See what’s it like to ride in a remote-operated car
A black sedan emblazoned with the words “Phantom Auto” rolled through a Sacramento State parking lot Tuesday, and at first glance it looked like the driver was a little too relaxed.
His seat all was the way reclined as he pulled up to a small crowd waiting for a test ride.
No problem. He wasn’t really driving.
For a service named after a specter, a ride in a Phantom-operated vehicle isn’t particularly scary – even as the person in the driver’s seat goes minutes without touching the wheel.
With the vehicle being remotely controlled all the way from its Silicon Valley headquarters, the company took to downtown streets and the Sacramento State campus this week to give test rides to media members and stakeholders.

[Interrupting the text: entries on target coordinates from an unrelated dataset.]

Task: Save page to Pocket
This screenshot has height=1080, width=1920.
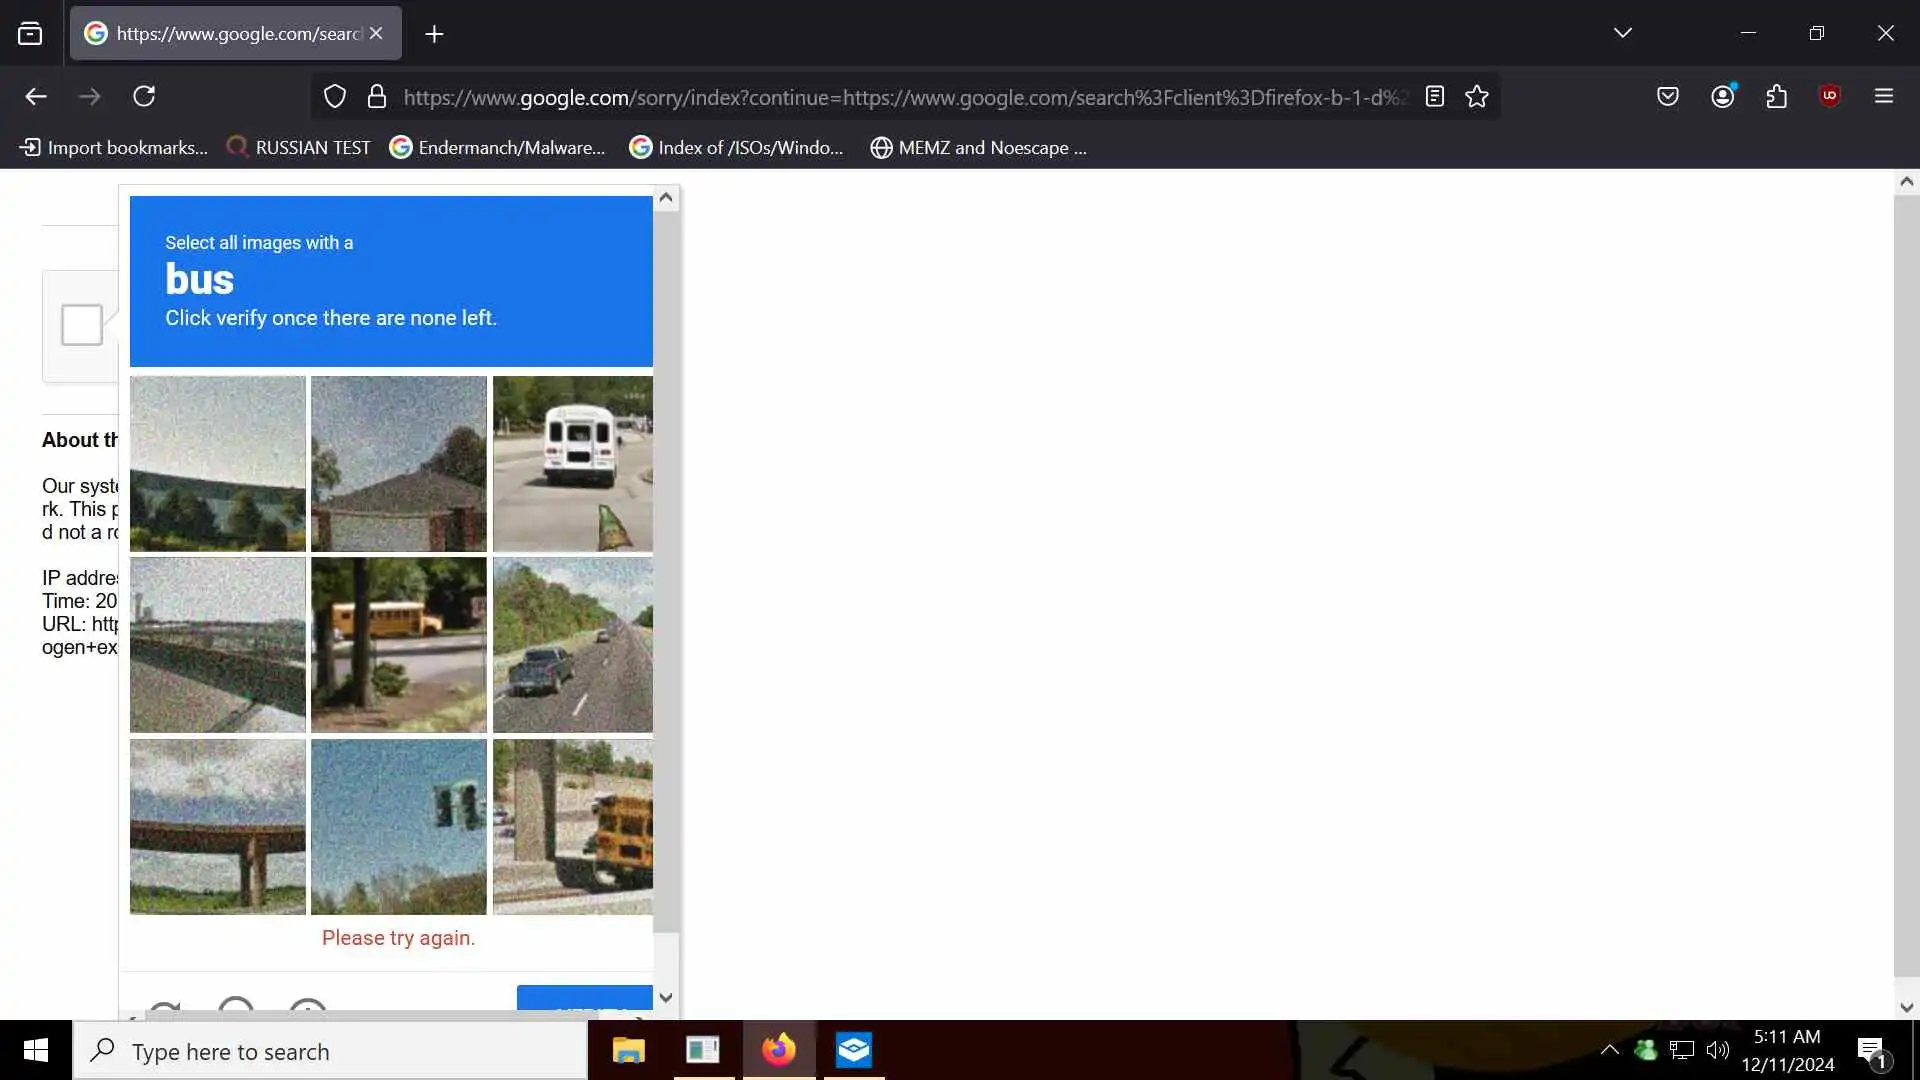Action: pyautogui.click(x=1667, y=96)
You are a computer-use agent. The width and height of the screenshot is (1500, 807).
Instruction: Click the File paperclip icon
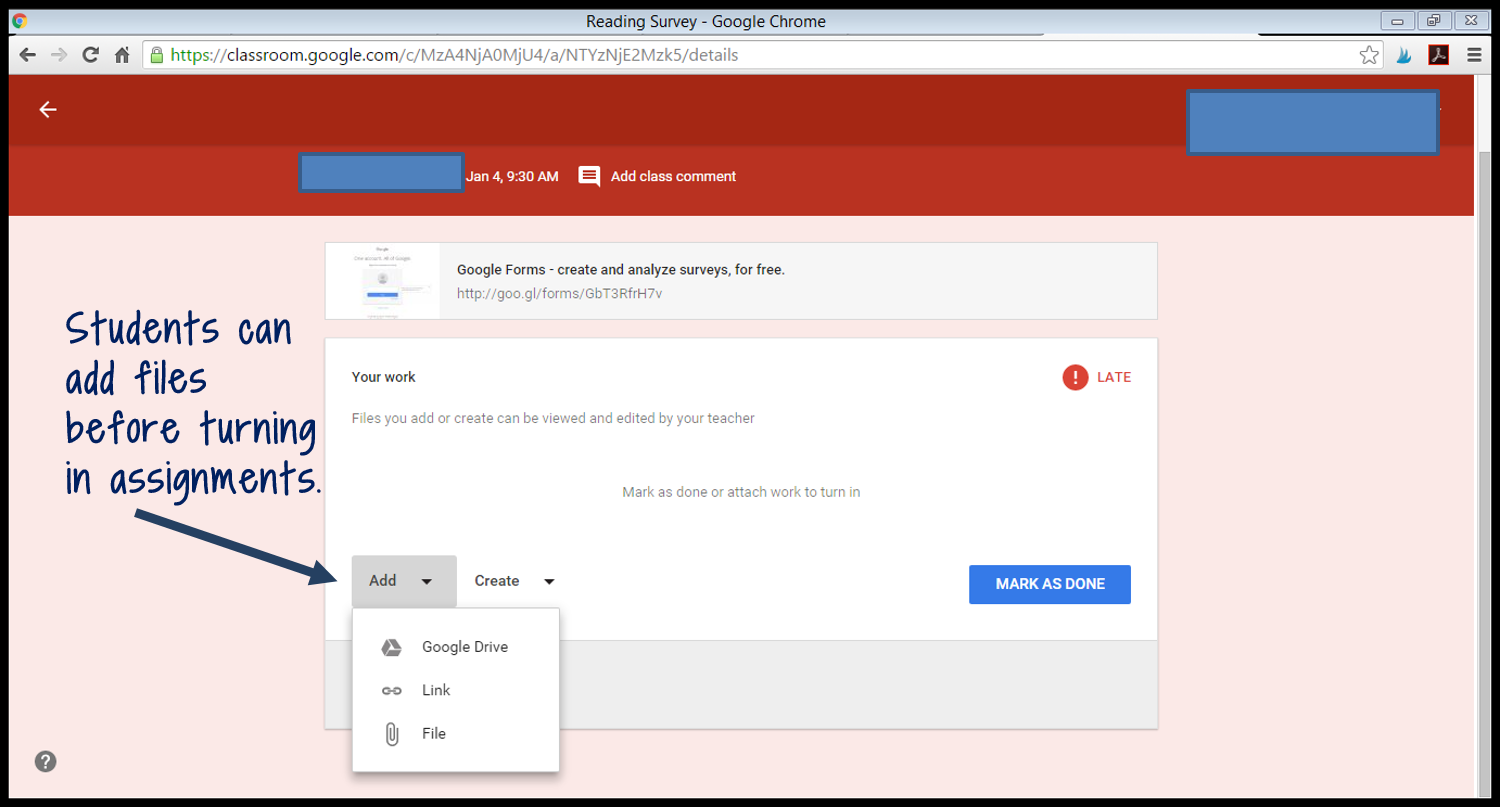click(394, 733)
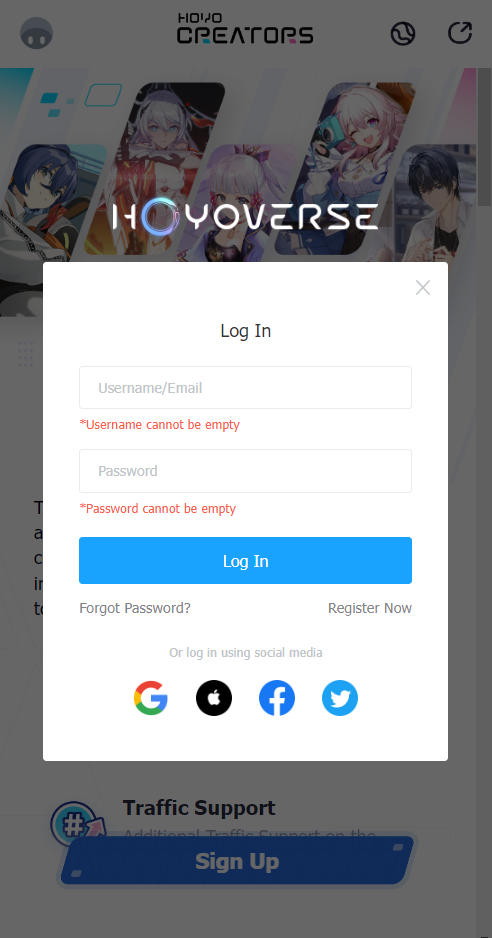492x938 pixels.
Task: Click the blue Log In button
Action: [245, 561]
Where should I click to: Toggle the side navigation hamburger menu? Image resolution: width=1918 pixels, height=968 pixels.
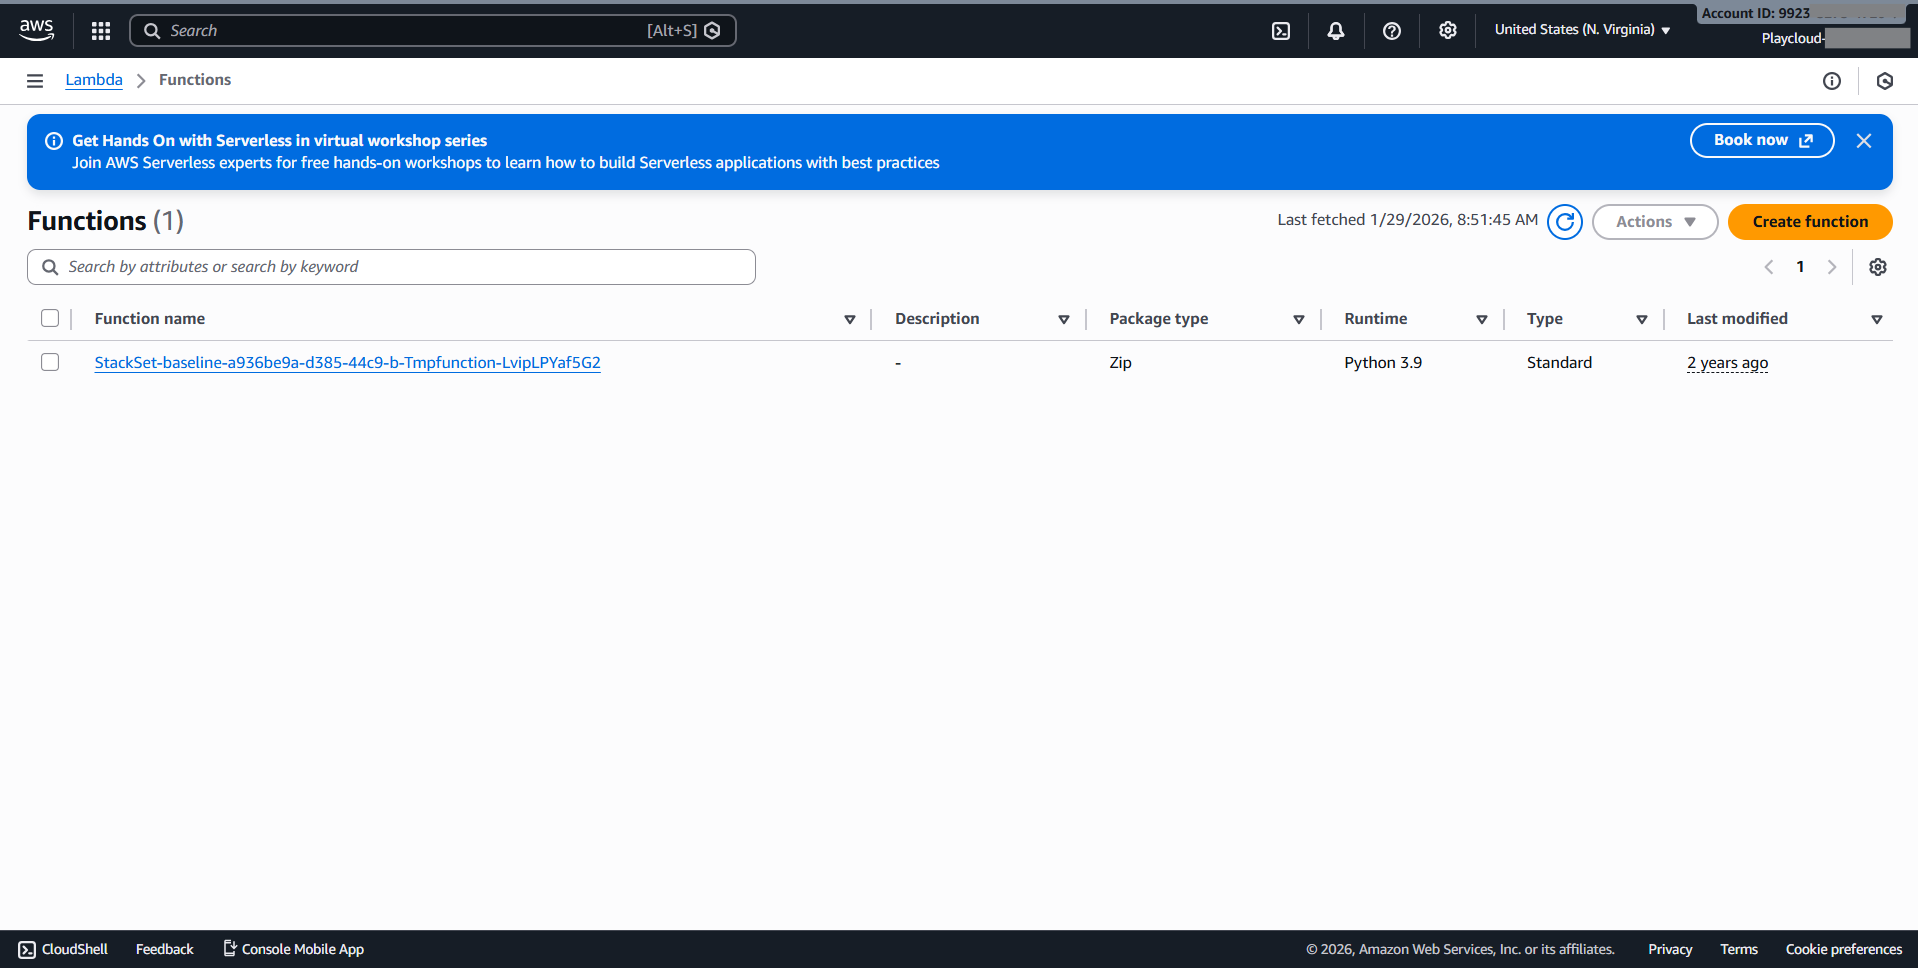pos(35,81)

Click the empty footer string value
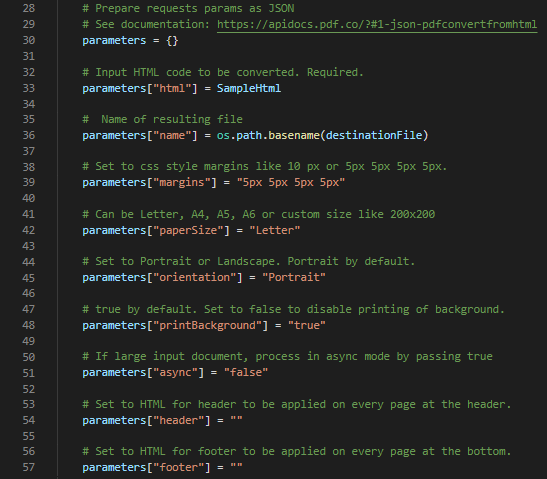pyautogui.click(x=236, y=467)
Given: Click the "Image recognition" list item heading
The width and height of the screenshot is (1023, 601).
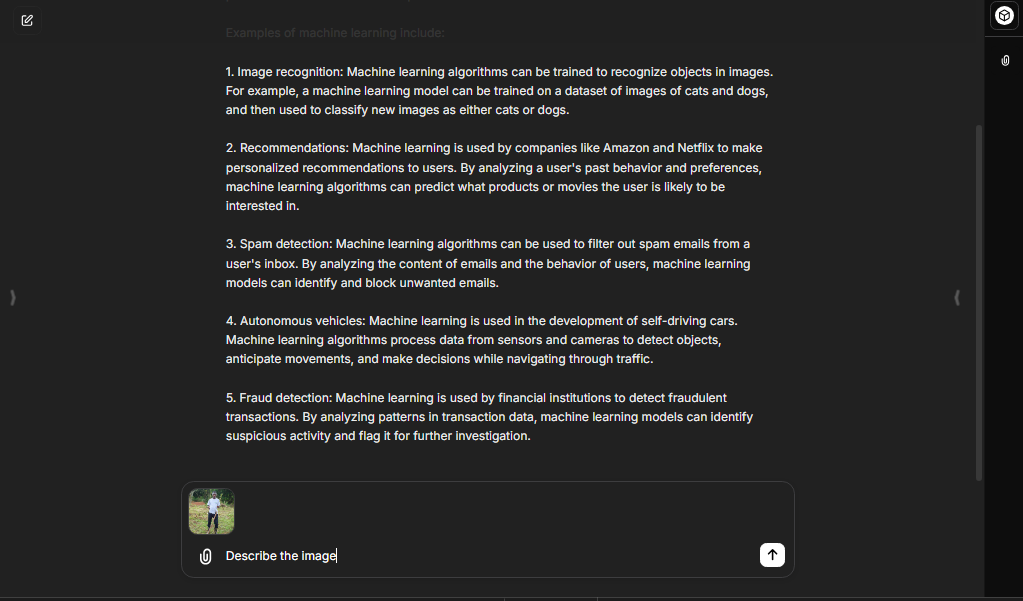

It’s not an autonomous vehicle, co-founder Elliot Katz points out, but it’s a system his company is implementing to be used as a backup as self-driving cars become a reality. Under current law, any company testing driverless vehicles on public roads needs to have a remote operator.
Test “driver” Jordan Sanders was in the driver’s seat as another form of backup during a Tuesday afternoon cruise through part of Sacramento State’s busy campus roads. But he didn’t put need to put his hands on the wheel once during the test drive.
While Sanders sat relaxed in a black Lincoln MKZ hybrid in Sacramento, a guy named Ben took over the steering wheel, gas and brake from Phantom’s headquarters in Mountain View after briefly introducing himself over speakerphone.
An array of black cameras and microphones mounted to the vehicle’s roof rack gave Ben all the information he needed to control the car in real time from 100 miles away.
Ben listened via live video and audio feed, taking control of the Lincoln using an interface Katz said has a steering wheel and pedals with the same feel as a real car. Ben was looking at a wall of monitors that gives him a wider view at the car’s surroundings than a regular driver could have.
The drive felt smooth and natural as Ben navigated through scores of student commuters, bicyclists, pedestrians and multiple roundabouts near the university’s J Street entrance.
Making the drive smooth, natural and safe is no easy feat, Katz said. In order for the video streaming process to be fast and seamless enough to allow for real-time remote driving, the internet connection needs to have as little lag as possible.
“That’s really the core of what we do, kind of our secret sauce, is having this very, very low-latency, high-bandwith connection and the ability to always remain connected,” Katz said. “We do that through bonding multiple cellular networks together.”
As Phantom Auto continues to develop, though, the person in the driver’s seat still has the power to override and take control if something goes awry.
Phantom is appropriately named; at a glance, it looks like the car’s being steered by a ghost.
“It is incredible,” said Sanders, the company’s director of business and operations. “It’s funny – for me, sometimes I forget to appreciate how cool it is.”
Katz said California’s capital city is the perfect location for test operations for Phantom, as the battle continues to persuade lawmakers and the general public to accept autonomous vehicles as the future. Katz noted humans are “terrible drivers,” crashing millions of times a year in the U.S.
Mayor Darrell Steinberg took a ride in a Phantom-controlled car Monday as it hit downtown city streets, the other part of town that’s been mapped to support remote operations.